The announcement was made by the UAE Space Agency, the National Emergency Crisis and Disaster Management Authority (NCEMA) and the Mohammed bin Rashid Space Centre (MBRSC).
Admittance as a member within the Charter is requires candidates to possess advanced space-based Earth observation capabilities.
Under the Charter, member states pledge to share the imagery obtained from their respective satellites orbiting Earth to provide other members with high quality images at frequent intervals to contribute to the management of natural or man-made disasters.

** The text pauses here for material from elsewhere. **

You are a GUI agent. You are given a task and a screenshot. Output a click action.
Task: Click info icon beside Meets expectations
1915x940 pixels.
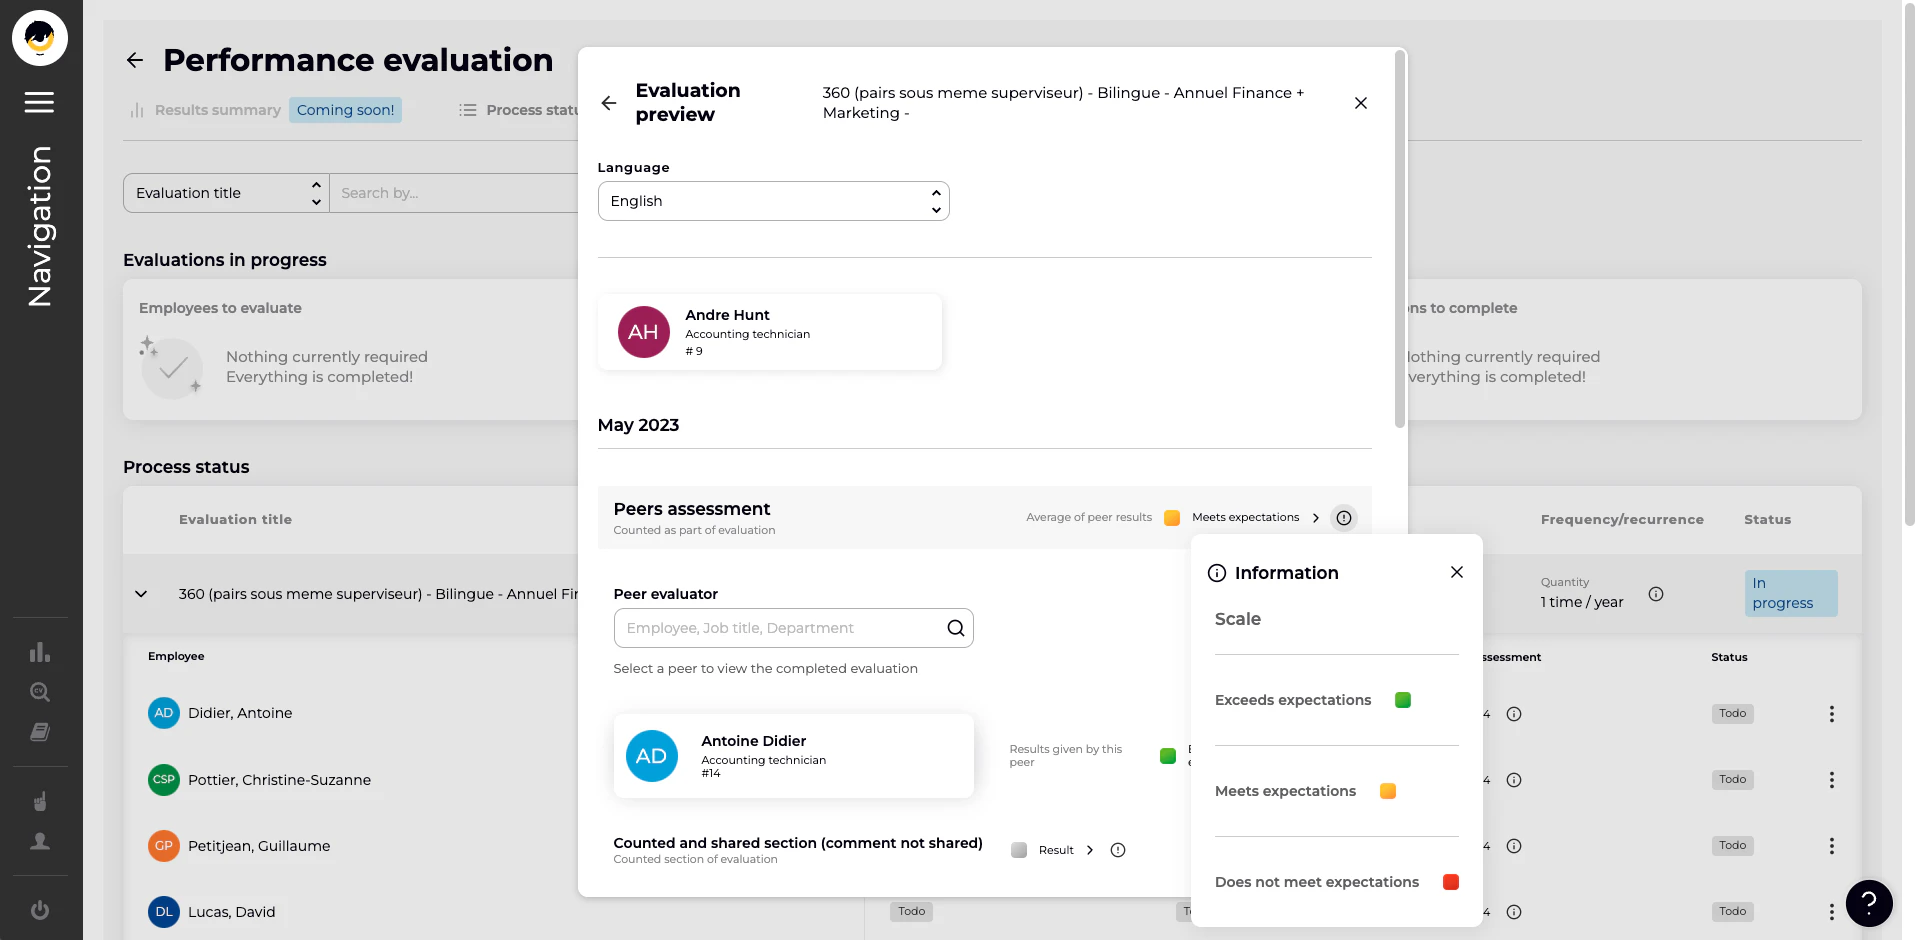[x=1344, y=518]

Mohammed Nasser Al Ahbabi, director generatl, UAE Space Agency, said, “Obtaining membership of the Charter is a testament to the advanced state of the UAE’s space and Earth observation capabilities. The UAE’s willingness and ability to assist other members in the event of a crisis or disaster has been, once again, recognised by the international space community.
He added that the UAE intends to contribute to the Charter through the sharing of images and data collected by our DubaiSat-2, which will be joined shortly by the entirely UAE-built KhalifaSat.
The Charter will also provide its members with high-quality training opportunities led by international specialists and experts. Members are also encouraged to exchange relevant data, research and expertise with each other.
Currently, there are over 22 of the most prominent space agencies and international institutions specialised in Earth observation are under the Charter.
“The membership supports the presence and status of the UAE in the space sector on an international level,” said Dr. Jamal Al Hosani, director general, NCEMA.
According to him, it also facilitates an effective response and rapid recovery from crises and disasters by harnessing satellite images provided by other members. “The membership will also enable other stakeholders in the UAE to gain accesses to the best disaster management practices in the fields of space technology and Earth observation. NCEMA is working with the UAE Space Agency and MBRSC to develop integrated training programmes to qualify national cadres and benefit from the provided satellite images.”
The process by which membership is attained includes a number of field visits by international experts to observe the applicant’s qualifications and provide training on the mechanisms of cooperation between member organisations.
The UAE has been making significant investments into space programmes and technologies of late. This year saw the government launch a number of initiatives that support its ambitious plans to be among the top nations in space exploration.
Last month, the UAE Space Agency announced that the nation’s Mars Science City project will be completed in less than three years. The venture is a facility will cover nearly 177,000 square metres (1.9 million square feet) that will feature simulated conditions for human settlers on the Red Planet. It will include laboratories for food, energy and water, as well as agricultural testing and studies about food security in the future.
In addition, the Agency has recently met with the International Astronautical Federation to discuss a range of opportunities for collaboration in space science, research and education.
The UAE Space Agency will represent the UAE at meetings of the Charter’s Board of Directors in order to participate in the development of plans and policies. Meanwhile, NCEMA will be the UAE’s point of contact for satellite image requests during the occurrence or expectation of a crises or a disaster in the UAE or wider region.
Lastly, MBRSC will be in charge of providing and receiving information, data and satellite images through its satellites and ground stations.